Everyone has just been wowed and amazed by the Echo, and wish they had known about it earlier.

Eric Chow

Director, University of California San Francisco (UCSF)Center for Advanced Technology (CAT)

Echo Acoustic Liquid Handler Cuts Costs at UCSF Center for Advanced Technology

UCSF

As the costs of sequencing continue to come down, we have finally achieved the dream of the $1,000 genome. But preparing the samples to be sequenced remains in the realm of nightmares, with expensive reagents limiting the amount of work most labs can afford to do.

Library prep costs now surpass sequencing costs for the vast majority of applications, says Eric Chow, Director at UCSF CAT.

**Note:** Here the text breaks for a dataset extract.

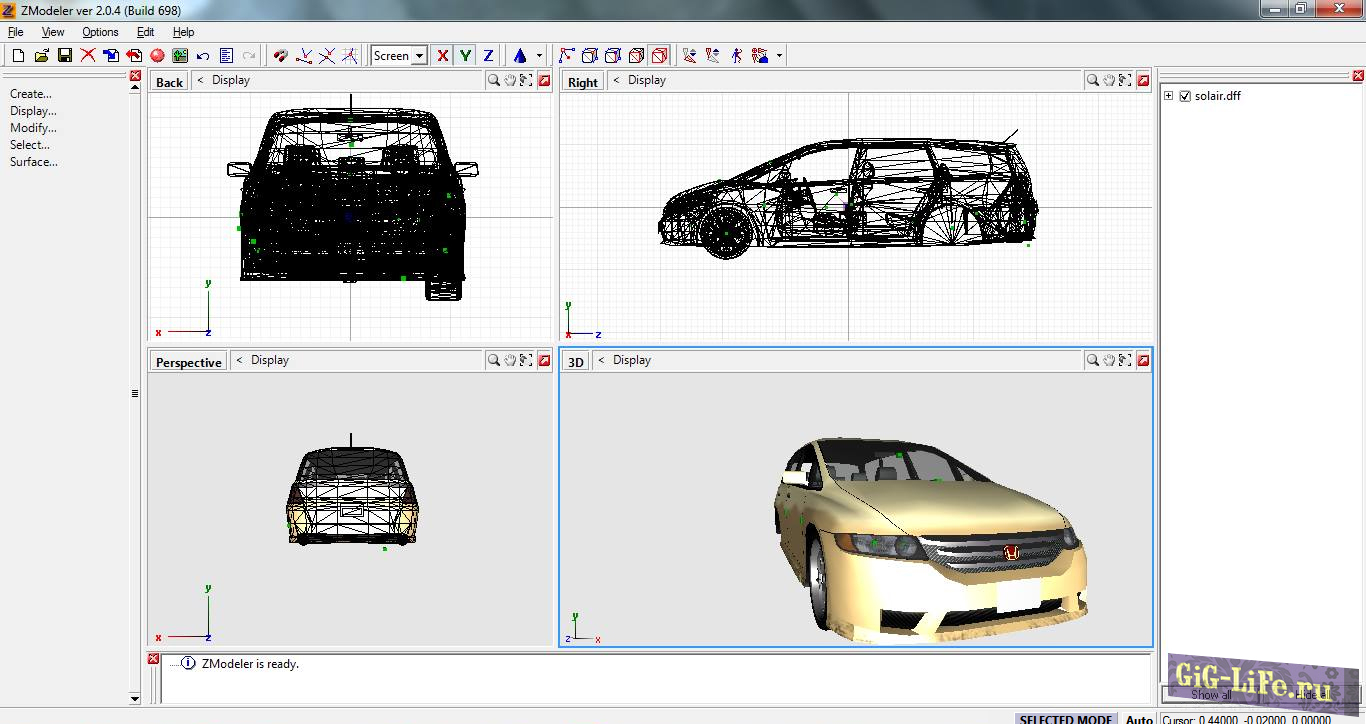Toggle the X axis constraint button
This screenshot has height=724, width=1366.
click(x=442, y=55)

One way to cut these costs is miniaturization; by using smaller sample volumes, less reagent is required. The addition of an Echo 525 Liquid Handler in Chow’s shared resource center has enabled scientists across UCSF to benefit from miniaturization when setting up their samples, resulting in significant savings of both time and money.

“Everyone has just been wowed and amazed by the Echo, and wish they had known about it earlier,” Chow said.

Hundreds of academic and commercial scientists use the CAT facility, which houses standard research equipment such as qPCR machines and plate readers as well more advanced equipment such as next-generation sequencing systems, digital PCR, and liquid handling robots.

Prior to acquiring the Echo system in 2016, library preparation was either done by hand, or by using traditional tip-based liquid handlers. These libraries were subject to human variability and needless waste due to limitations of manual pipetting volumes, and it became apparent to Chow, who became director in 2013, that a quicker, more efficient system was needed in order to handle high-throughput applications.

The Echo technology was attractive because of its high-precision, high-speed capabilities. Ease of use was also a consideration, as the facility is open access, with most users operating the equipment themselves after short training sessions.

Echo - 80% Savings in materials and reagents

The center’s users are varied, as are their uses of the Echo system, from qPCR to cloning to small-scale drug screening and synthetic biology applications. For most of them, a quick 15-minute session on the system is all they need to get started on the Echo Liquid Handler.

"They end up saving quite a bit of money on labor costs alone," Chow said.

In his own test of the system, Chow found that combining the Echo 525 Liquid Handler and the iSeq and NovaSeq Illumina sequencing platforms to miniaturize and automate metagenomic next generation sequencing (mNGS) library preparation significantly reduced the cost and the time required to prepare samples.

As reported in a recent bioRxiv pre-print, Chow and colleagues used External RNA Controls Consortium (ERCC) spike-in RNAs, to demonstrate the fidelity of the miniaturized preparation.

"Reduction of reaction volumes, combined with sub-microliter automated dispensing of reagents without consumable pipette tips, has the potential to provide significant advantages” Chow said.

For 384-well mNGS library preparations, we achieved a savings of over 80% in materials and reagents alone, and increased throughput ten-fold compared to manual approaches, without compromising quality or representation within the library.